Written task: Extract the lines of the listing below, starting at the line that contains "Image resolution: width=771" and continuing through the end of the listing, and reproduce them unchanged.

Records from a data source:
↓

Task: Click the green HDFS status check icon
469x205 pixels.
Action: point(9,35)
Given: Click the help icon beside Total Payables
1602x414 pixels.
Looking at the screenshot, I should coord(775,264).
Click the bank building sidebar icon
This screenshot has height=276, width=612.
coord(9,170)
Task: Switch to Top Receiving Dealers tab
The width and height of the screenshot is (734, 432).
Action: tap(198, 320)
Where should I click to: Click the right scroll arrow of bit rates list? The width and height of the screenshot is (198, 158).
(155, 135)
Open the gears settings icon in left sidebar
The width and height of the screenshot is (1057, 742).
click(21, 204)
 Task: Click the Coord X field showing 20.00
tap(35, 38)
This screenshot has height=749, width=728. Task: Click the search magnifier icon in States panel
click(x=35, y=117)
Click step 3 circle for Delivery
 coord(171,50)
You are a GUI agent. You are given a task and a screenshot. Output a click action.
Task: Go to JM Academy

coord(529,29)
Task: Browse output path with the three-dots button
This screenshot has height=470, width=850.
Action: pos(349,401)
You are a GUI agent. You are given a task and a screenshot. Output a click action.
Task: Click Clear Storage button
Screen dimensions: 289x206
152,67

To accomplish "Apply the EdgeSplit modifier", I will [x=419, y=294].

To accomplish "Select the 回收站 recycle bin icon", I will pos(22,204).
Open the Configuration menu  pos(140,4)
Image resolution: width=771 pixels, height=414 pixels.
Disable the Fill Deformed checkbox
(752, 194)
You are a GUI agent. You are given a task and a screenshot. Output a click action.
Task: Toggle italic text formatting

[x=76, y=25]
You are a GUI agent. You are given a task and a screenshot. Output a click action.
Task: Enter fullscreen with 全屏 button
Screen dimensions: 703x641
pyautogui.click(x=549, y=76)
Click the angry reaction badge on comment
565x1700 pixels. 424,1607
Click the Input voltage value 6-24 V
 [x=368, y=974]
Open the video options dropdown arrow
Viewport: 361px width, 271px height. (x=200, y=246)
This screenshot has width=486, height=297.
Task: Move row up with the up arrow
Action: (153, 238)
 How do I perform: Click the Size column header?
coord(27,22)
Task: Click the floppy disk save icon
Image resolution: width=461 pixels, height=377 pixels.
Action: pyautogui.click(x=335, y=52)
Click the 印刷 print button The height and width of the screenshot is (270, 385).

↑

Output of the task:
Image resolution: width=771 pixels, height=414 pixels.
Disable the Fill Deformed checkbox
(752, 194)
You are a GUI agent. You are given a task and a screenshot. Output a click action.
Task: Toggle italic text formatting

[x=76, y=25]
You are a GUI agent. You are given a task and a screenshot. Output a click action.
Task: Enter fullscreen with 全屏 button
Screen dimensions: 703x641
pyautogui.click(x=549, y=76)
Click the angry reaction badge on comment
565x1700 pixels. 424,1607
Click the Input voltage value 6-24 V
 [x=368, y=974]
Open the video options dropdown arrow
Viewport: 361px width, 271px height. (x=200, y=246)
This screenshot has width=486, height=297.
Task: Move row up with the up arrow
Action: (153, 238)
 How do I perform: Click the Size column header?
coord(27,22)
Task: Click the floppy disk save icon
Image resolution: width=461 pixels, height=377 pixels.
Action: pyautogui.click(x=335, y=52)
Click the 印刷 print button The height and width of the screenshot is (270, 385).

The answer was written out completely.